Optionally remove the image:

```bash
docker rmi lmsysorg/sglang:latest-cu130
```

## Troubleshooting

## Common issues

| Symptom | Cause | Fix |
|---------|-------|-----|
| "permission denied" when running docker | User not in docker group | Run `sudo usermod -aG docker $USER && newgrp docker` |
| Container fails to start with GPU error | NVIDIA Container Toolkit not configured | Run `nvidia-ctk runtime configure --runtime=docker` and restart Docker |
| `device >= 0 && device < num_gpus INTERNAL ASSERT FAILED` | `--gpus '"device=N"'` index does not exist on this Station | Re-run `nvidia-smi --query-gpu=index,name --format=csv,noheader` and use the actual GB300 index, or `--gpus all` if there is only one GPU |
| `RuntimeError: ... buildNdTmaDescriptor ... Check failed: false` during CUDA-graph capture | Default `trtllm_mha` attention backend is incompatible with Blackwell SM103 | Pass `--attention-backend flashinfer` to `sglang serve` |
| `AssertionError: FlashAttention v3 Backend requires SM>=80 and SM<=90` | `--attention-backend fa3` selected on Blackwell (SM103) | Use `--attention-backend flashinfer` instead |
| `User lacks permission to set NUMA affinity ... try adding --cap-add SYS_NICE` warning | Docker dropped the `SYS_NICE` capability | Add `--cap-add SYS_NICE` to the `docker run` command |
| `python3 -m venv .venv` fails with `apt install python3.12-venv` hint | Ubuntu 24.04 ships without `python3-venv` | Run `sudo apt update && sudo apt install -y python3-venv` (or use `python3 -m pip install --user --break-system-packages requests`) |
| "Token is required" or 401 error | Missing HuggingFace token for a gated model | Export `HF_TOKEN` before running the docker command and accept the model license on huggingface.co |
| Server exits with OOM error | Model too large for available GPU memory | Lower `--mem-fraction-static` (e.g., 0.7) or reduce `--context-length`. Check GPU memory with `nvidia-smi` |
| `json_schema` response_format returns error | SGLang version too old | Ensure you are using `lmsysorg/sglang:latest-cu130`. Older versions may not support `json_schema` format |
| Server starts but CUDA errors on inference | Wrong CUDA version for Blackwell | Use the `latest-cu130` image tag.
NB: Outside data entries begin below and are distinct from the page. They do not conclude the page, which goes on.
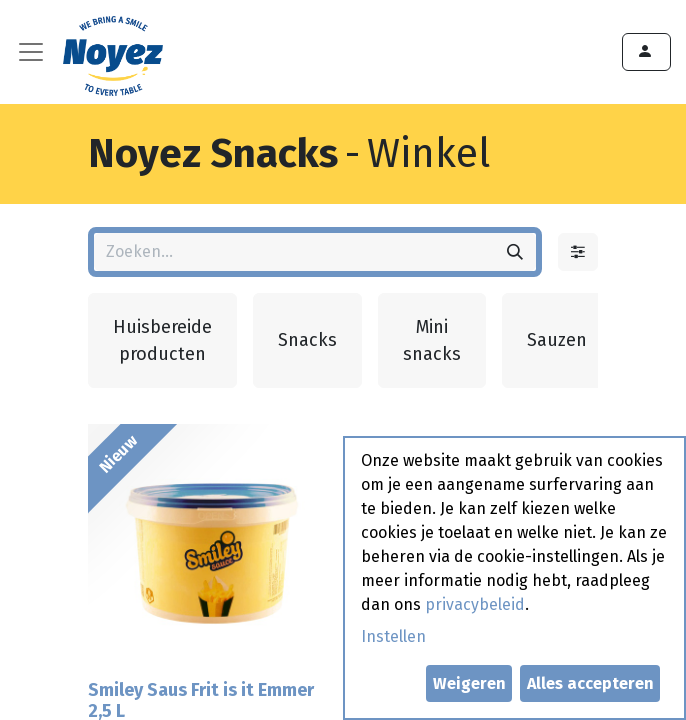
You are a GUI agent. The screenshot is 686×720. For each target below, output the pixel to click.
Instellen (393, 636)
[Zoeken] (515, 252)
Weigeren (469, 683)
SM103 requires CUDA 13.0+ |
| Slow first request after server start | Kernel JIT + CUDA-graph capture | First launch can take 10–15 min for `Qwen/Qwen3-8B` and 30–45 min for `Qwen/Qwen3.6-35B-A3B` before the server prints "fired up and ready to roll!". Subsequent requests are fast. |
| Connection refused on port 30000 | Server still loading model or capturing CUDA graphs | Check `docker logs sglang-server` — wait for the Uvicorn startup message and "The server is fired up and ready to roll!" |
| `Med cached prefill` column is `n/a` in the benchmark | OpenAI-style `cached_tokens` not enabled on the server | Add `--enable-cache-report` to `sglang serve` so `usage.prompt_tokens_details.cached_tokens` is populated |
| `/server_info` body floods the benchmark "cache highlights" output | Older `benchmark_multiturn.py` matched any line containing "cache" — including the single-line `/server_info` JSON | Use the version of `benchmark_multiturn.py` shipped with this playbook (it skips JSON blobs and lines longer than 200 chars); the full body is still saved to `--cache-detail-file` |
| Benchmark shows **higher** median latency on later turns | Expected under parallel load + longer transcripts | RadixAttention reduces repeated **prefill** on shared prefixes—use `docker logs` (`#cached-token`) and optionally `--num-conversations 1`. See Step 9 and `sglang_benchmark_cache_details.log` |
| `deepseek-ai/DeepSeek-V4-*` fails to load | Unsupported in this SGLang build or insufficient VRAM | Check [SGLang docs](https://docs.sglang.io/) for model support; try `DeepSeek-V4-Flash` before Pro; lower `--mem-fraction-static` and `--context-length` |

> [!NOTE]
> On DGX Station the GB300 may be at device `0` or `1` depending on configuration (some Stations also expose a workstation GPU at `0`). Always verify with `nvidia-smi --query-gpu=index,name --format=csv,noheader` before launching the container.